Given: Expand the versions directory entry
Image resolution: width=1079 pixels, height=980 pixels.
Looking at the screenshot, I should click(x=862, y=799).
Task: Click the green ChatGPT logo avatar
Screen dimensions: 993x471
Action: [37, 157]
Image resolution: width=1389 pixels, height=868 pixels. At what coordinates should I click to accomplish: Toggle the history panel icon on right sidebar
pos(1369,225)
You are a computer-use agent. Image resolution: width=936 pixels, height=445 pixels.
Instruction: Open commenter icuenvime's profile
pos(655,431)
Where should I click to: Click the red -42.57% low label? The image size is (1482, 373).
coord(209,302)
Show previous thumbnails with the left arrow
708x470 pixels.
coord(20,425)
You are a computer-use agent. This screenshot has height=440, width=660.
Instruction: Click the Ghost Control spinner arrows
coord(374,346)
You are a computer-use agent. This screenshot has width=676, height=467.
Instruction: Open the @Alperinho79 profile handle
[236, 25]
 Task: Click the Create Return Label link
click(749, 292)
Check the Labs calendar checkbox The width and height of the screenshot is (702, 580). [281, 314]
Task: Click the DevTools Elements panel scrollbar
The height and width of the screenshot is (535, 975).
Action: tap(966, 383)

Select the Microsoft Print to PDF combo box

Required action → Return exactly the lines of the listing that run from the one containing "Task: Click the Create Return Label link" through the last, and no others.

Result of this exercise →
 Task: Click the Create Return Label link
click(749, 292)
Check the Labs calendar checkbox The width and height of the screenshot is (702, 580). [281, 314]
Task: Click the DevTools Elements panel scrollbar
The height and width of the screenshot is (535, 975).
Action: tap(966, 383)

Select the Microsoft Print to PDF combo box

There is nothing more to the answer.